Case 3) $a$ is odd, $b$ is even, $c$ is odd
Thus:
$a = (2x + 1)$, $b = 2y$, $c = (2z + 1)$ for some $x, y, z \in Z$
So:
$$ a^2 + b^2 = 3c^2 \\ \implies (2x + 1) ^2 + (2y)^2 = 3 \cdot (2z + 1)^2 \\ \implies 4x^2 + 4x + 1 + 4y^2 = 12z^2 + 12z + 3 \\ \implies 4\cdot(x^2 + x + y^2) = 2 \cdot (6z^2 + 6z + 1) \\ \implies 2\cdot(x^2 + x + y^2) = 6z^2 + 6z + 1 \\ \implies even\ number = odd\ number $$ Contradiction.

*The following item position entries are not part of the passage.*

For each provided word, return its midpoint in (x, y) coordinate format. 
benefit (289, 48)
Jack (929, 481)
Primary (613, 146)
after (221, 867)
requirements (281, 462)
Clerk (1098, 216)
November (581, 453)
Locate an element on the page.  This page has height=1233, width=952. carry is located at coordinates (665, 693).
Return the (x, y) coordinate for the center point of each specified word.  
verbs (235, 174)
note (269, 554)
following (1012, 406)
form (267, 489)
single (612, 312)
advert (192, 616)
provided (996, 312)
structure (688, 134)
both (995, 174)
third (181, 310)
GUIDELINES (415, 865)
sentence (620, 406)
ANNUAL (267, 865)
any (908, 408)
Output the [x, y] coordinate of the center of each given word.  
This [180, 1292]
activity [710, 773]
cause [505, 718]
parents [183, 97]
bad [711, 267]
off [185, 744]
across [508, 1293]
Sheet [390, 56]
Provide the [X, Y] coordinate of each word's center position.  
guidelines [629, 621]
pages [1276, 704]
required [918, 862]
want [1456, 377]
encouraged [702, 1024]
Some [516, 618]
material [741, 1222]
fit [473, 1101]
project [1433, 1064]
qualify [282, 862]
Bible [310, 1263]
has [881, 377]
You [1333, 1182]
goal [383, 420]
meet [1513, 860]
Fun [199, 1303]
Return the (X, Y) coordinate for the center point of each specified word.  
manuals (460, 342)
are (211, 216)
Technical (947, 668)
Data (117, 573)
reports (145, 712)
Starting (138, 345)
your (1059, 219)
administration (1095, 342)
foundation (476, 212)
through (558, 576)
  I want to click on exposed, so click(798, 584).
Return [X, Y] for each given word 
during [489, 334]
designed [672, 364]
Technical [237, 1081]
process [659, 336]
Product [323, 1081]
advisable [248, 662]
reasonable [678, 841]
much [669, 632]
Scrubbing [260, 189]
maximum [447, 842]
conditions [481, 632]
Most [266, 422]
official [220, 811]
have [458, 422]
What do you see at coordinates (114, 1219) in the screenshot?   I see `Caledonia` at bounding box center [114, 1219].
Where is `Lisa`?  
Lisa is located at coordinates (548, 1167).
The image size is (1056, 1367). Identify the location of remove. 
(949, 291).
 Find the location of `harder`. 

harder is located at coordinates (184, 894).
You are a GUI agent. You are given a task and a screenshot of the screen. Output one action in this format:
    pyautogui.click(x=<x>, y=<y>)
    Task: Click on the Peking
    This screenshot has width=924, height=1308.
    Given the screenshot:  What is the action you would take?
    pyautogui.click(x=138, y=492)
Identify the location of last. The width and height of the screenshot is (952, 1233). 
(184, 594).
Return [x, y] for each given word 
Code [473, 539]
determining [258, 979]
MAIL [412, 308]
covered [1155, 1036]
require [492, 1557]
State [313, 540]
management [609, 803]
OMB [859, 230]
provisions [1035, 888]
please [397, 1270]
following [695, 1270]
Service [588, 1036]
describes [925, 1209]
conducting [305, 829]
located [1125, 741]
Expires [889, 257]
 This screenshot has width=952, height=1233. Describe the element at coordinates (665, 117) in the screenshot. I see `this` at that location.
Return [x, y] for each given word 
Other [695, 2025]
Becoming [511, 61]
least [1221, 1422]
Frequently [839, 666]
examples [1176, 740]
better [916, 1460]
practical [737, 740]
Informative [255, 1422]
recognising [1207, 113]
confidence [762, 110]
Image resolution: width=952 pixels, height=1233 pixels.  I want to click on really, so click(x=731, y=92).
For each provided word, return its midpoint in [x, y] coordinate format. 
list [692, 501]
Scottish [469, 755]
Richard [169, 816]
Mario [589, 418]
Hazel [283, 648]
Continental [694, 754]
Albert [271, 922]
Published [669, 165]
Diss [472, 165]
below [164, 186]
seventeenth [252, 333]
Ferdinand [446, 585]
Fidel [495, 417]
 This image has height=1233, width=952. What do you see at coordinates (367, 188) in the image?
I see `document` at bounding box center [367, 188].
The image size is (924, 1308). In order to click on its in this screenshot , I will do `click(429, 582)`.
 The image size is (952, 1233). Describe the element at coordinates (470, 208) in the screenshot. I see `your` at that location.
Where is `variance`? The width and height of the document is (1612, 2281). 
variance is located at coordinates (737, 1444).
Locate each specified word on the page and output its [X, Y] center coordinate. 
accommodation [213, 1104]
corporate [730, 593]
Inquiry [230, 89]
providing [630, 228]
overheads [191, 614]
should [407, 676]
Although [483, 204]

Case 4) $a$ is odd, $b$ is even, $c$ is even
The square of an odd number is odd (so, $a^2$ is odd).
The square of an even number is even (so, $b^2$ and $3c^2$ are even).
Fact: the sum of an even number and an odd number is odd.
However, equality: $a^2 + b^2 = 3c^2$ leads to the conclusion, that: $odd\ number + even\ number = even\ number$
Contradiction.

Case 5) $a$ is even, $b$ is odd, $c$ is odd
Symmetric to the Case 3 (because $a$ and $b$ are mutually exchangeable), which shows the contradiction.

Case 6) $a$ is even, $b$ is odd, $c$ is even
Symmetric to the Case 4, which shows the contradiction.

Case 7) $a$ is even, $b$ is even, $c$ is odd
Thus:
$a = 2x$, $b = 2y$, $c = (2z + 1)$ for some $x, y, z \in Z$
So:
$$ a^2 + b^2 = 3c^2 \\ \implies 4x^2 + 4y^2 = 12z^2 + 12z + 3 \\ \implies even\ number = odd\ number $$ Contradiction.

Case 8) $a$ is even, $b$ is even, $c$ is even
Thus:
$a = 2x$, $b = 2y$, $c = 2z$ for some $x, y, z \in Z$
So: $$ a^2 + b^2 = 3c^2 \\ \implies 4x^2 + 4y^2 = 3 \cdot 4z^2 \\ \implies x^2 + y^2 = 3z^2 $$

Now, we are faced with the similar instance of the problem, however, the size of the problem is strictly smaller ($x = {a \over 2}$, $y = {b \over 2}$, $z = {c \over 2}$).
At first glance, it seems that we have to consider again the eight possible parities of $x, y, z$. However, if we analyze all dependencies between the cases of the problem, we will notice that the only possible outcomes are either contradiction or the trivial case:

We have shown the contradiction in all cases, hence we have subsequently proved the original statement. $\blacksquare$

So, I would like to know, if there is any problem with reasoning in the 8th case?

Answer 1

Suppose a solution with at least one of $a,b\neq 0$ exists. If $(a,b,c)$ is a solution then $(\frac{a}{\gcd(a,b)},\frac{b}{\gcd(a,b)},\frac{c}{\gcd(a,b)})$ is also a solution (and all terms are integers), and $a$ and $b$ are coprime.

Now notice that $a^2+b^2$ cannot be a multiple of $3$ unless both are multiples of $3$ (because $a^2\equiv 0$ or $1\bmod 3$). We conclude that if $a^2+b^2=3c^2$ we have $a=b=0$.

Answer 2

There is truth in your method for case 8. It is called inifinte descent and equivalent to induction (i.e., alternatively you might start away with assuming that $(a,b,c)$ is the smallest non-trivial solution, and then $(a/2,b/2,c/2)$ cannot be a solution).